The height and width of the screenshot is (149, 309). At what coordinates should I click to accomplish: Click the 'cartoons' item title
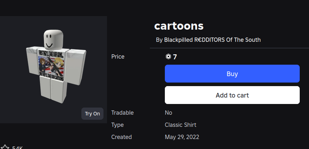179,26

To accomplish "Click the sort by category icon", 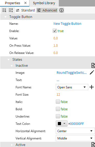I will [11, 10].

---

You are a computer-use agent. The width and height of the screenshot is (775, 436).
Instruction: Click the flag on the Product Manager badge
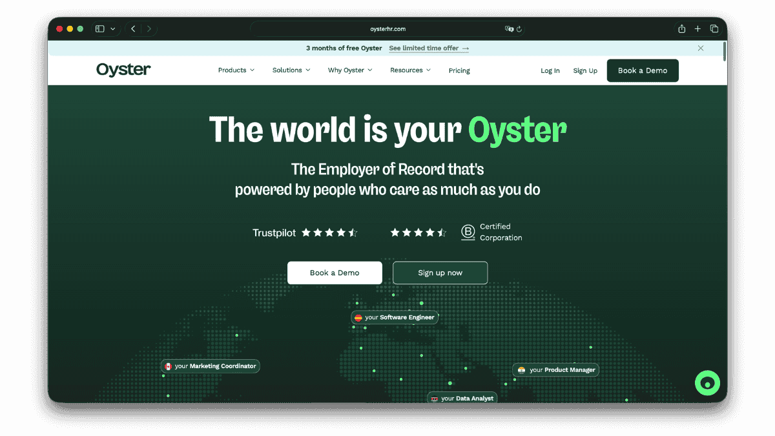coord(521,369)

...

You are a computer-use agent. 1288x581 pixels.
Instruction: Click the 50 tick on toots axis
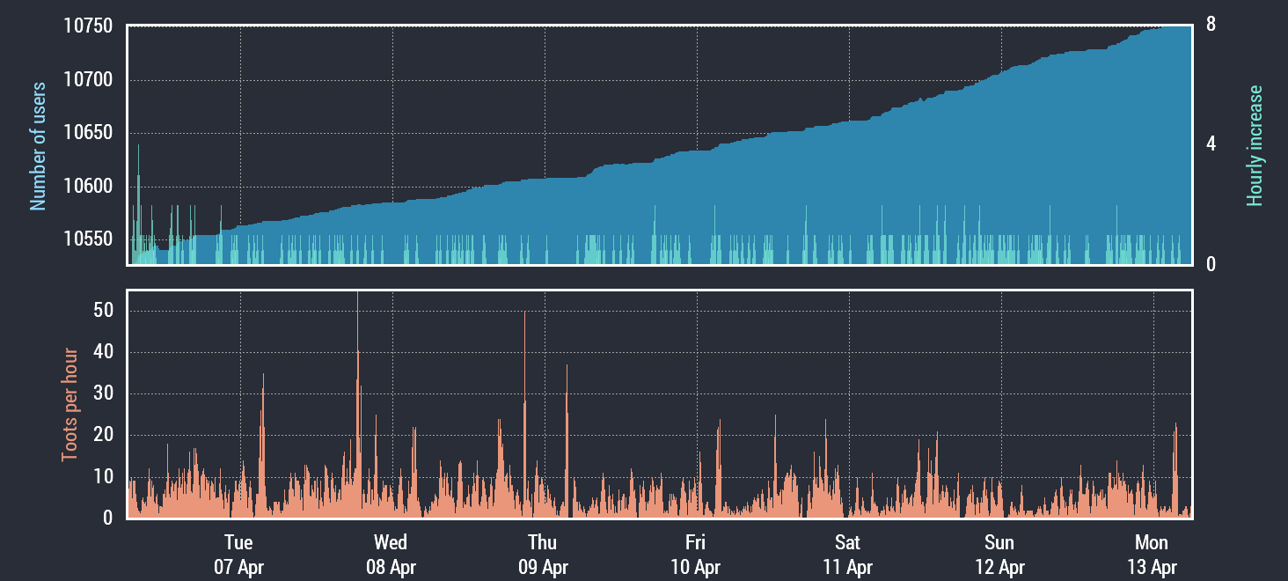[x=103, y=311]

▶ **Task**
Wherever "computer" appears in a line of the entries, copy that line.

▶ **Exercise result**
You are a computer-use agent. The width and height of the screenshot is (775, 436).
You are a computer-use agent. 1288x581 pixels.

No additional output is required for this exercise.